**What is required:**
Type out the complete listing below word for word, without its pictures.

**Dataset content:**
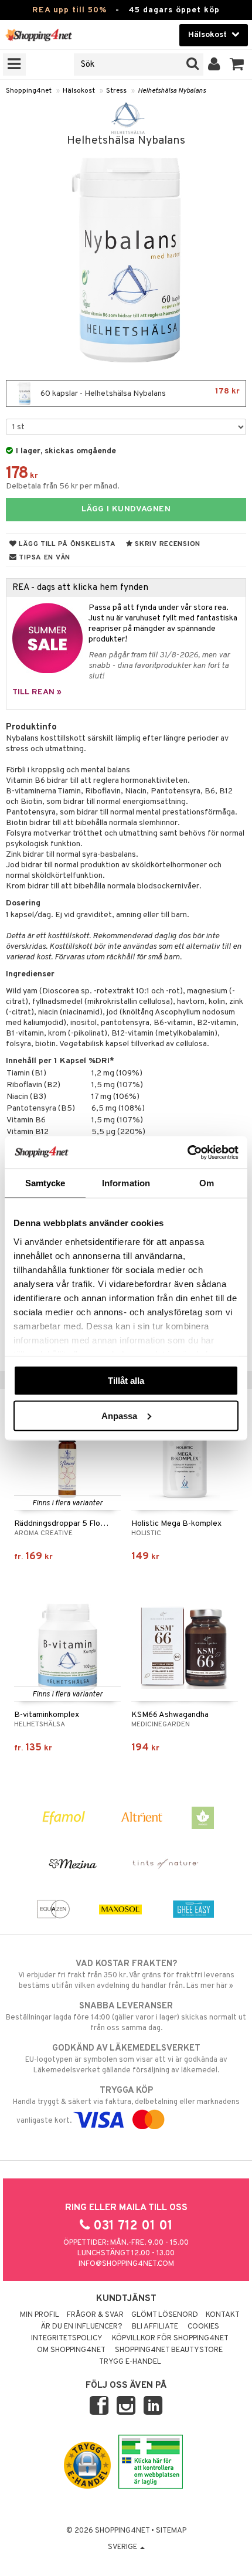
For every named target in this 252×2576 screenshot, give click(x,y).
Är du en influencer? (81, 2326)
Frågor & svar (95, 2315)
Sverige (123, 2547)
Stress (116, 91)
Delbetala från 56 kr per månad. (63, 486)
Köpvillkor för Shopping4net (170, 2338)
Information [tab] (126, 1183)
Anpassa (119, 1415)
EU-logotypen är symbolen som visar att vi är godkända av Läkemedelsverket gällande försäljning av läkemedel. (126, 2059)
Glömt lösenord (164, 2315)
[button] (237, 64)
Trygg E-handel (130, 2362)
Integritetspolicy (67, 2338)
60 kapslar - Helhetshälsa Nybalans (139, 392)
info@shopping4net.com (126, 2264)
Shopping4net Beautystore (169, 2350)
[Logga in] (214, 64)
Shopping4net (29, 91)
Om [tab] (206, 1183)
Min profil (39, 2315)
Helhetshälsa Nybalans (172, 91)
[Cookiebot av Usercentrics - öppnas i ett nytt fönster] (187, 1152)
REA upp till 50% (69, 10)
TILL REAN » (37, 692)
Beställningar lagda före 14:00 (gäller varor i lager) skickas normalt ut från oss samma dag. (126, 2017)
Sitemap (171, 2531)
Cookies (203, 2326)
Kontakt (223, 2315)
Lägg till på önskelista (66, 544)
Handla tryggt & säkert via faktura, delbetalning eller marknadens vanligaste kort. (126, 2105)
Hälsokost (79, 91)
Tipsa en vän (43, 557)
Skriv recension (166, 544)
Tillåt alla (126, 1381)
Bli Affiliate (155, 2326)
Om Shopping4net (71, 2350)
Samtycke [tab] (45, 1183)
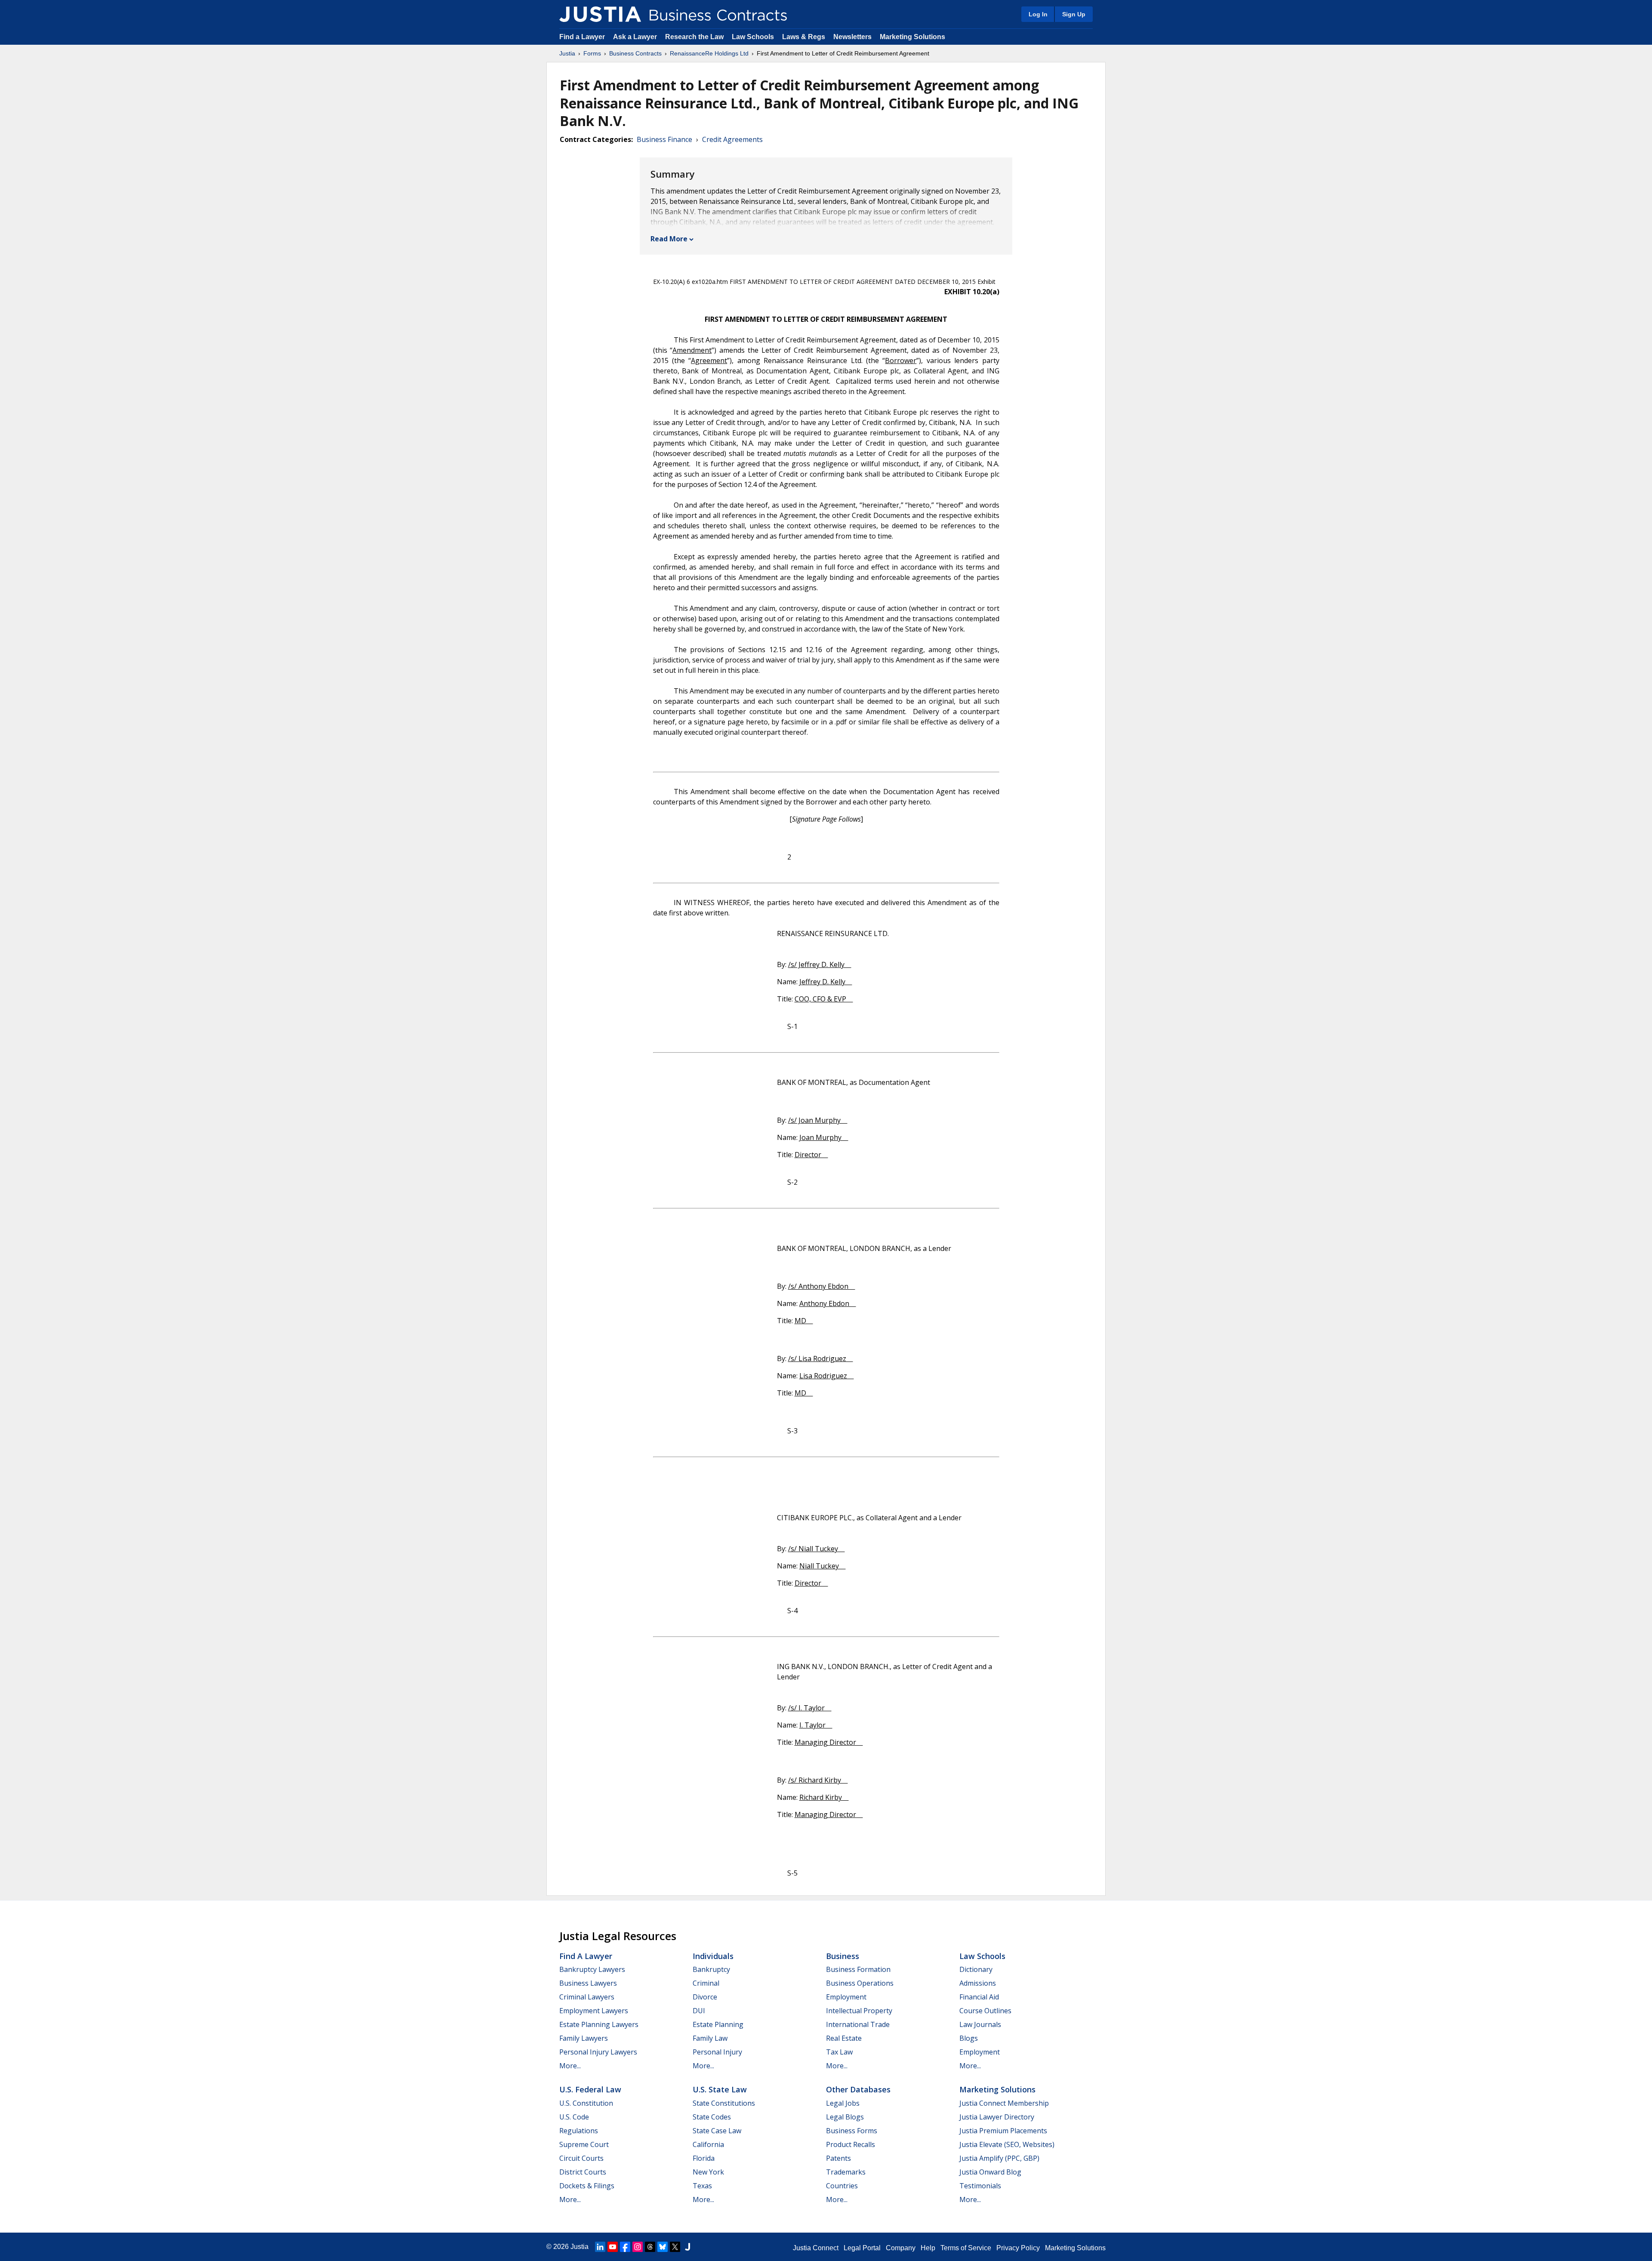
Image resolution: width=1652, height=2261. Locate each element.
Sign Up (1073, 14)
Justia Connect (815, 2248)
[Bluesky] (662, 2247)
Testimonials (980, 2185)
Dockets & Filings (586, 2185)
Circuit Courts (581, 2158)
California (708, 2144)
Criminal (706, 1983)
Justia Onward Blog (990, 2172)
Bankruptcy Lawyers (592, 1969)
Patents (838, 2158)
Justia (567, 53)
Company (900, 2248)
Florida (704, 2158)
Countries (842, 2185)
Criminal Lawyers (586, 1997)
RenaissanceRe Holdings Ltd (709, 53)
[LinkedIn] (600, 2247)
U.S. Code (574, 2117)
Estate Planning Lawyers (598, 2024)
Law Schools (753, 36)
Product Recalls (850, 2144)
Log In (1038, 14)
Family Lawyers (583, 2038)
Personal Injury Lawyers (598, 2052)
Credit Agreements (732, 139)
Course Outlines (985, 2010)
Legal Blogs (845, 2117)
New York (708, 2172)
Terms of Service (965, 2248)
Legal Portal (862, 2248)
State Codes (712, 2117)
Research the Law (694, 36)
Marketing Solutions (912, 36)
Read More (668, 238)
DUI (699, 2010)
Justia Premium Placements (1003, 2130)
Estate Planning (718, 2024)
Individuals (713, 1956)
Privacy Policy (1018, 2248)
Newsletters (852, 36)
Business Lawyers (588, 1983)
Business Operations (860, 1983)
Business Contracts (635, 53)
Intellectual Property (859, 2010)
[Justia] (600, 14)
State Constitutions (724, 2103)
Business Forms (851, 2130)
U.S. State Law (720, 2089)
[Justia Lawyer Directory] (687, 2247)
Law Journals (980, 2024)
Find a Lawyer (582, 36)
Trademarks (846, 2172)
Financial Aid (979, 1997)
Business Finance (664, 139)
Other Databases (858, 2089)
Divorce (705, 1997)
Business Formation (858, 1969)
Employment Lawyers (593, 2010)
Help (928, 2248)
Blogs (968, 2038)
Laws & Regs (803, 36)
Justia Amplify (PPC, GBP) (999, 2158)
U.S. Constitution (586, 2103)
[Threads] (650, 2247)
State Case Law (717, 2130)
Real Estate (844, 2038)
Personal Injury (717, 2052)
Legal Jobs (843, 2103)
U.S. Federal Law (590, 2089)
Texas (702, 2185)
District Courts (582, 2172)
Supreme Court (584, 2144)
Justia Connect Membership (1004, 2103)
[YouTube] (612, 2247)
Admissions (977, 1983)
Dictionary (975, 1969)
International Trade (858, 2024)
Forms (592, 53)
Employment (846, 1997)
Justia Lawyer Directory (996, 2117)
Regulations (578, 2130)
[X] (675, 2247)
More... (570, 2065)
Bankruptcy (711, 1969)
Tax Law (839, 2052)
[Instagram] (637, 2247)
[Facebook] (625, 2247)
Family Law (710, 2038)
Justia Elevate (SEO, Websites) (1006, 2144)
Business (842, 1956)
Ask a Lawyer (636, 36)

**Exercise result:**
For every named target in this 252×2576 screenshot, give click(x,y).
Är du en influencer? (81, 2326)
Frågor & svar (95, 2315)
Sverige (123, 2547)
Stress (116, 91)
Delbetala från 56 kr per månad. (63, 486)
Köpvillkor för Shopping4net (170, 2338)
Information [tab] (126, 1183)
Anpassa (119, 1415)
EU-logotypen är symbolen som visar att vi är godkända av Läkemedelsverket gällande försäljning av läkemedel. (126, 2059)
Glömt lösenord (164, 2315)
[button] (237, 64)
Trygg E-handel (130, 2362)
Integritetspolicy (67, 2338)
60 kapslar - Helhetshälsa Nybalans (139, 392)
info@shopping4net.com (126, 2264)
Shopping4net Beautystore (169, 2350)
[Logga in] (214, 64)
Shopping4net (29, 91)
Om [tab] (206, 1183)
Min profil (39, 2315)
Helhetshälsa Nybalans (172, 91)
[Cookiebot av Usercentrics - öppnas i ett nytt fönster] (187, 1152)
REA upp till 50% (69, 10)
TILL REAN » (37, 692)
Beställningar lagda före 14:00 (gäller varor i lager) skickas normalt ut från oss samma dag. (126, 2017)
Sitemap (171, 2531)
Cookies (203, 2326)
Kontakt (223, 2315)
Lägg till på önskelista (66, 544)
Handla tryggt & säkert via faktura, delbetalning eller marknadens vanligaste kort. (126, 2105)
Hälsokost (79, 91)
Tipsa en vän (43, 557)
Skriv recension (166, 544)
Tillåt alla (126, 1381)
Bli Affiliate (155, 2326)
Om Shopping4net (71, 2350)
Samtycke [tab] (45, 1183)
Image resolution: width=1652, height=2261. Locate each element.
Sign Up (1073, 14)
Justia Connect (815, 2248)
[Bluesky] (662, 2247)
Testimonials (980, 2185)
Dockets & Filings (586, 2185)
Circuit Courts (581, 2158)
California (708, 2144)
Criminal (706, 1983)
Justia Onward Blog (990, 2172)
Bankruptcy Lawyers (592, 1969)
Patents (838, 2158)
Justia (567, 53)
Company (900, 2248)
Florida (704, 2158)
Countries (842, 2185)
Criminal Lawyers (586, 1997)
RenaissanceRe Holdings Ltd (709, 53)
[LinkedIn] (600, 2247)
U.S. Code (574, 2117)
Estate Planning Lawyers (598, 2024)
Law Schools (753, 36)
Product Recalls (850, 2144)
Log In (1038, 14)
Family Lawyers (583, 2038)
Personal Injury Lawyers (598, 2052)
Credit Agreements (732, 139)
Course Outlines (985, 2010)
Legal Blogs (845, 2117)
New York (708, 2172)
Terms of Service (965, 2248)
Legal Portal (862, 2248)
State Codes (712, 2117)
Research the Law (694, 36)
Marketing Solutions (912, 36)
Read More (668, 238)
DUI (699, 2010)
Justia Premium Placements (1003, 2130)
Estate Planning (718, 2024)
Individuals (713, 1956)
Privacy Policy (1018, 2248)
Newsletters (852, 36)
Business Lawyers (588, 1983)
Business Operations (860, 1983)
Business Contracts (635, 53)
Intellectual Property (859, 2010)
[Justia] (600, 14)
State Constitutions (724, 2103)
Business Forms (851, 2130)
U.S. State Law (720, 2089)
[Justia Lawyer Directory] (687, 2247)
Law Journals (980, 2024)
Find a Lawyer (582, 36)
Trademarks (846, 2172)
Financial Aid (979, 1997)
Business Finance (664, 139)
Other Databases (858, 2089)
Divorce (705, 1997)
Business Formation (858, 1969)
Employment Lawyers (593, 2010)
Help (928, 2248)
Blogs (968, 2038)
Laws & Regs (803, 36)
Justia Amplify (PPC, GBP) (999, 2158)
U.S. Constitution (586, 2103)
[Threads] (650, 2247)
State Case Law (717, 2130)
Real Estate (844, 2038)
Personal Injury (717, 2052)
Legal Jobs (843, 2103)
U.S. Federal Law (590, 2089)
Texas (702, 2185)
District Courts (582, 2172)
Supreme Court (584, 2144)
Justia Connect Membership (1004, 2103)
[YouTube] (612, 2247)
Admissions (977, 1983)
Dictionary (975, 1969)
International Trade (858, 2024)
Forms (592, 53)
Employment (846, 1997)
Justia Lawyer Directory (996, 2117)
Regulations (578, 2130)
[X] (675, 2247)
More... (570, 2065)
Bankruptcy (711, 1969)
Tax Law (839, 2052)
[Instagram] (637, 2247)
[Facebook] (625, 2247)
Family Law (710, 2038)
Justia Elevate (SEO, Websites) (1006, 2144)
Business (842, 1956)
Ask a Lawyer (636, 36)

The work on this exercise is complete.